┌─ Raw data

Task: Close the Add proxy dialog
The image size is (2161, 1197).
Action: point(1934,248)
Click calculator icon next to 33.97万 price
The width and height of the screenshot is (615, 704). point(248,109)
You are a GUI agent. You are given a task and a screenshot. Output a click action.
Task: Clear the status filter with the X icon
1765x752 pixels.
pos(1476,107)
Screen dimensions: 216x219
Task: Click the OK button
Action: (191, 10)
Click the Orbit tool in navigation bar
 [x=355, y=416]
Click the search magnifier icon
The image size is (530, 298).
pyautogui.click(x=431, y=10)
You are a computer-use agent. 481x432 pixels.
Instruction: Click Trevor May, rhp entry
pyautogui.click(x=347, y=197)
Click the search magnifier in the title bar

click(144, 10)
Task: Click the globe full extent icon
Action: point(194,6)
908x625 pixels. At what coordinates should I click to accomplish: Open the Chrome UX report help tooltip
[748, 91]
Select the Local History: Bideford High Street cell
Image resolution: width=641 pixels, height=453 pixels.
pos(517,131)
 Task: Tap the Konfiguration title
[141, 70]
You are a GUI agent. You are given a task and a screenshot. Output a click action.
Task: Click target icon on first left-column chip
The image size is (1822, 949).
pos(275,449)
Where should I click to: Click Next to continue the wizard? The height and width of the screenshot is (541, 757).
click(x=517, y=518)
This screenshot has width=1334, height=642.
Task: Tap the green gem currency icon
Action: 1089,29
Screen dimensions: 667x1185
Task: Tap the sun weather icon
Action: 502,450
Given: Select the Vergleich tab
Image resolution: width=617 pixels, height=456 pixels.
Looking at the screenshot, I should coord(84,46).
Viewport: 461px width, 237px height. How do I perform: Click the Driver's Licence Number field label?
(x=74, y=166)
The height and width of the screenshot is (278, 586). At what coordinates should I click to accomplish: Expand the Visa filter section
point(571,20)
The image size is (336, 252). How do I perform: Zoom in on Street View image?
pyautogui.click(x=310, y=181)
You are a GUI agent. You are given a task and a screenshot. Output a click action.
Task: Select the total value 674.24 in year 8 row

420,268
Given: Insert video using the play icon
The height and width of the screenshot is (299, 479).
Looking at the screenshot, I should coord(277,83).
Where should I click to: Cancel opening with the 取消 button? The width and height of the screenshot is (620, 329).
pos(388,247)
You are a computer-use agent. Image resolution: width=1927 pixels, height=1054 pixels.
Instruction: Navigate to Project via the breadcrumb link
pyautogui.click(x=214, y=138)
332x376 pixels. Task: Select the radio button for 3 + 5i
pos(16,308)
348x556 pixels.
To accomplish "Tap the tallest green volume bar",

└─

Problem description: Copy out the records in full, matching every line character for character.

Answer to this task:
Task: Close the Add proxy dialog
The image size is (2161, 1197).
Action: point(1934,248)
Click calculator icon next to 33.97万 price
The width and height of the screenshot is (615, 704). point(248,109)
You are a GUI agent. You are given a task and a screenshot. Output a click action.
Task: Clear the status filter with the X icon
1765x752 pixels.
pos(1476,107)
Screen dimensions: 216x219
Task: Click the OK button
Action: (191, 10)
Click the Orbit tool in navigation bar
 [x=355, y=416]
Click the search magnifier icon
The image size is (530, 298).
pyautogui.click(x=431, y=10)
You are a computer-use agent. 481x432 pixels.
Instruction: Click Trevor May, rhp entry
pyautogui.click(x=347, y=197)
Click the search magnifier in the title bar

click(144, 10)
Task: Click the globe full extent icon
Action: point(194,6)
908x625 pixels. At what coordinates should I click to accomplish: Open the Chrome UX report help tooltip
[748, 91]
Select the Local History: Bideford High Street cell
Image resolution: width=641 pixels, height=453 pixels.
pos(517,131)
 Task: Tap the Konfiguration title
[141, 70]
You are a GUI agent. You are given a task and a screenshot. Output a click action.
Task: Click target icon on first left-column chip
The image size is (1822, 949).
pos(275,449)
Where should I click to: Click Next to continue the wizard? The height and width of the screenshot is (541, 757).
click(x=517, y=518)
This screenshot has width=1334, height=642.
Task: Tap the green gem currency icon
Action: 1089,29
Screen dimensions: 667x1185
Task: Tap the sun weather icon
Action: 502,450
Given: Select the Vergleich tab
Image resolution: width=617 pixels, height=456 pixels.
Looking at the screenshot, I should coord(84,46).
Viewport: 461px width, 237px height. How do I perform: Click the Driver's Licence Number field label?
(x=74, y=166)
The height and width of the screenshot is (278, 586). At what coordinates should I click to accomplish: Expand the Visa filter section
point(571,20)
The image size is (336, 252). How do I perform: Zoom in on Street View image?
pyautogui.click(x=310, y=181)
You are a GUI agent. You are given a task and a screenshot. Output a click action.
Task: Select the total value 674.24 in year 8 row

420,268
Given: Insert video using the play icon
The height and width of the screenshot is (299, 479).
Looking at the screenshot, I should coord(277,83).
Where should I click to: Cancel opening with the 取消 button? The width and height of the screenshot is (620, 329).
pos(388,247)
You are a computer-use agent. Image resolution: width=1927 pixels, height=1054 pixels.
Instruction: Navigate to Project via the breadcrumb link
pyautogui.click(x=214, y=138)
332x376 pixels. Task: Select the radio button for 3 + 5i
pos(16,308)
348x556 pixels.
To accomplish "Tap the tallest green volume bar",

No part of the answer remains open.